MANILA (Reuters) - Pilipinas Shell Petroleum Corp (SHLPH.PS) said on Tuesday it will shut down its 110,000-barrel-per-day Tabangao refinery in the Philippines for one month from mid-May as the coronavirus pandemic has hammered oil demand.
“In response to the drastic decline in local product demand and the significant deterioration of regional refining margins brought about the COVID-19 pandemic, the company will temporarily shut down its refinery operations for approximately one month starting mid-May 2020,” the unit of Anglo-Dutch energy firm Royal Dutch Shell (RDSa.L) said in statement.
Pilipinas Shell said it will continue to comply with the government’s minimum inventory requirement during the shutdown of the refinery in Batangas City, south of the capital Manila.

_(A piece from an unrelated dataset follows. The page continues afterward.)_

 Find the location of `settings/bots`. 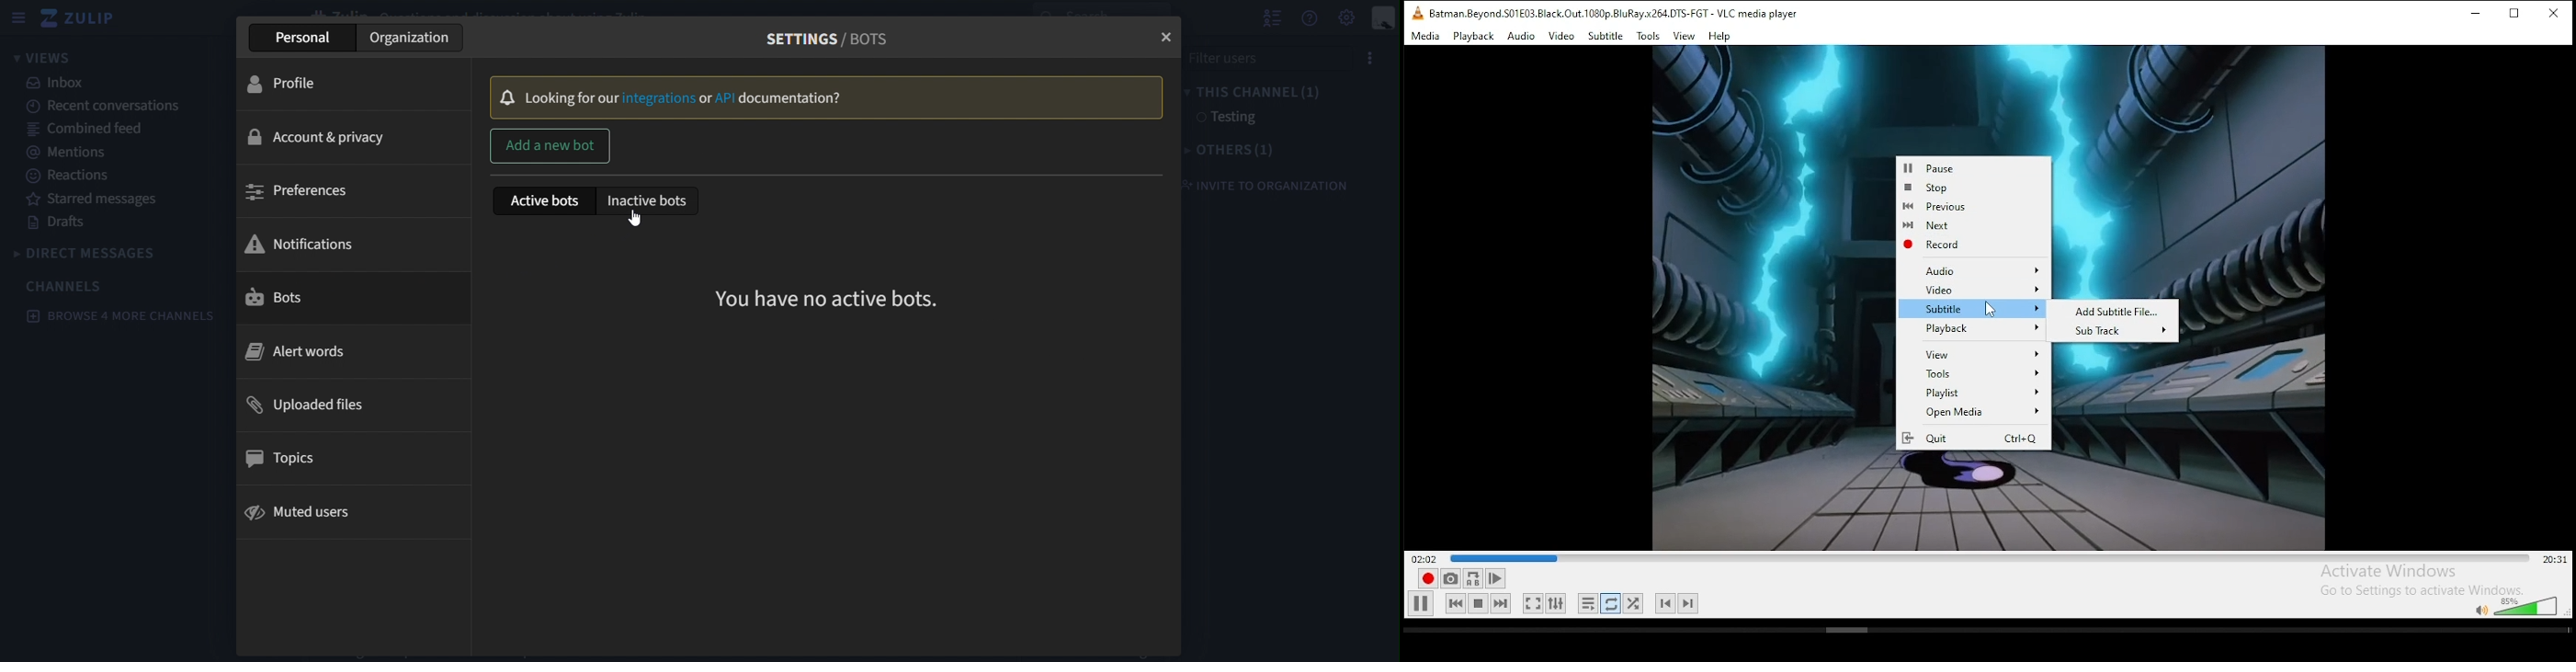

settings/bots is located at coordinates (829, 37).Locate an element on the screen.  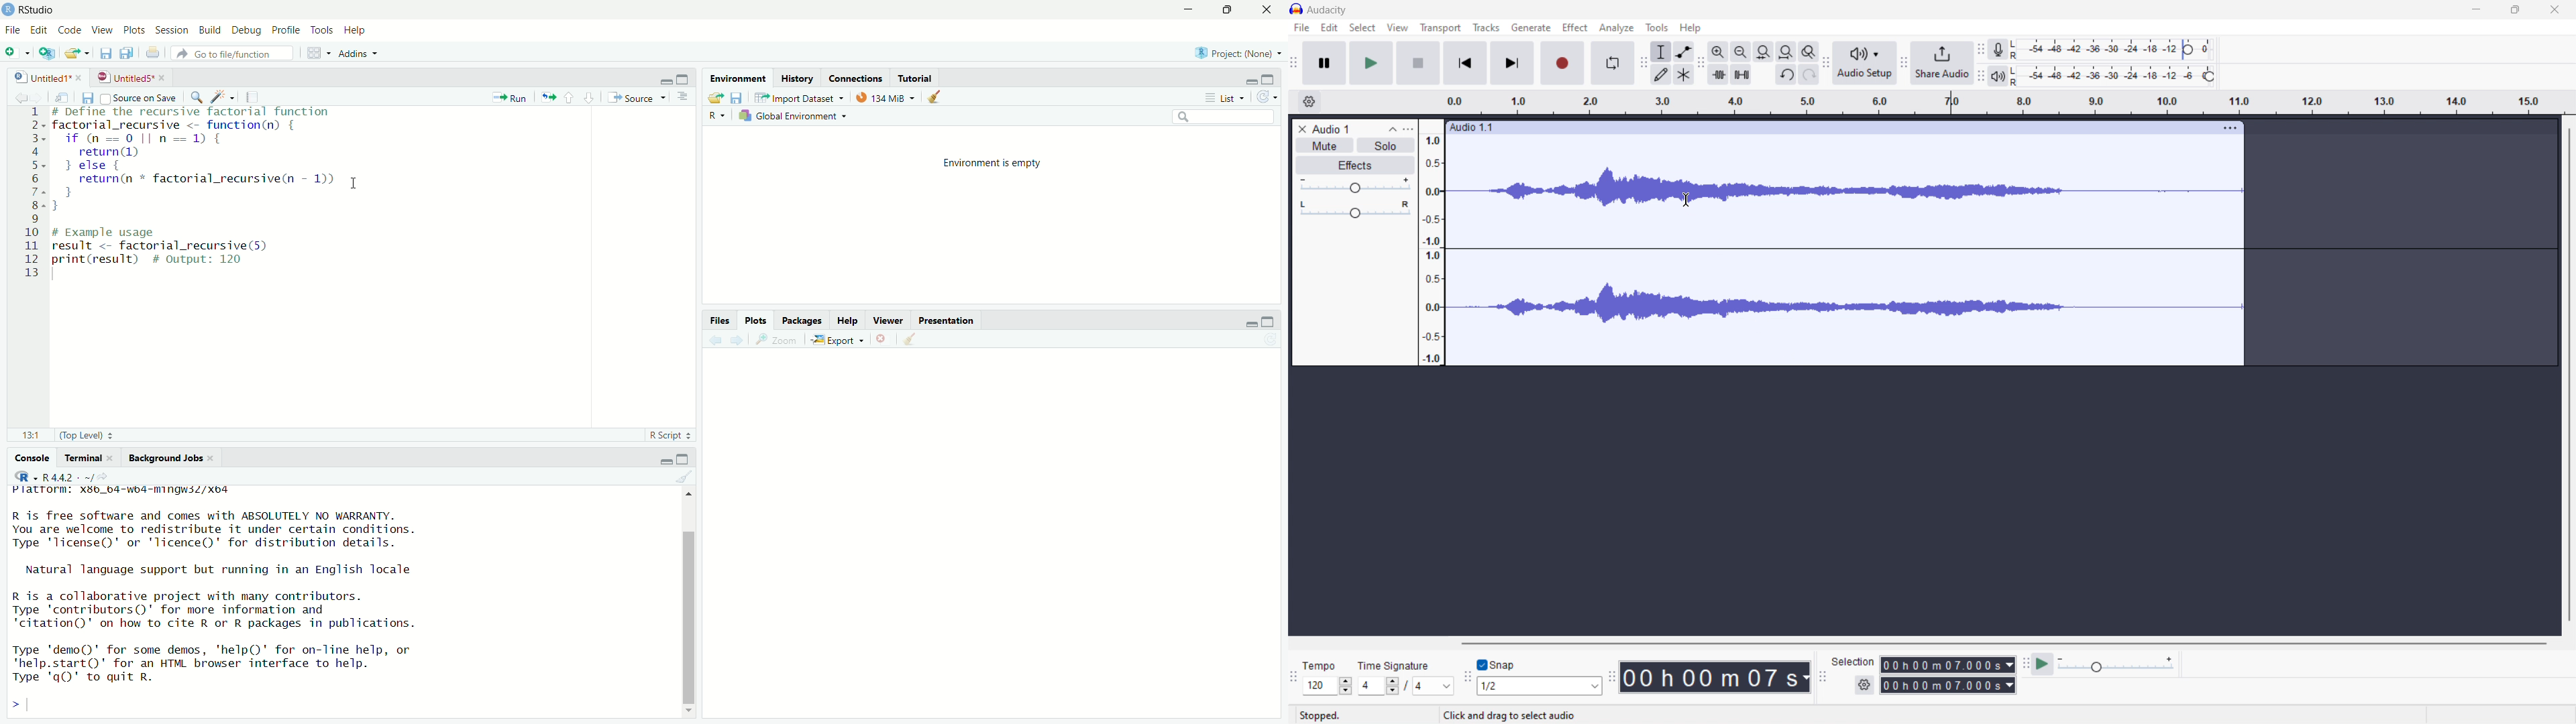
4 is located at coordinates (1377, 686).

Manila and some parts of the main island of Luzon as well as a few other Philippine provinces will remain under “enhanced community quarantine” until May 15 to curb the coronavirus spread.
“The temporary shutdown will help insulate the company from further potential drops in refining margins and will also aid in its cash conservation initiatives,” it said, adding that it can switch to importation of petroleum products if necessary.
Philippines President Rodrigo Duterte on Monday temporarily increased tariffs on imported crude oil and refined petroleum products to fund measures aimed at mitigating the economic impact of the coronavirus outbreak.
The Tabangao facility is one of the two refineries in the Philippines. The country’s largest refiner Petron Corp (PCOR.PS) operates a 180,000 barrel-per-day facility in Bataan province, also in Luzon.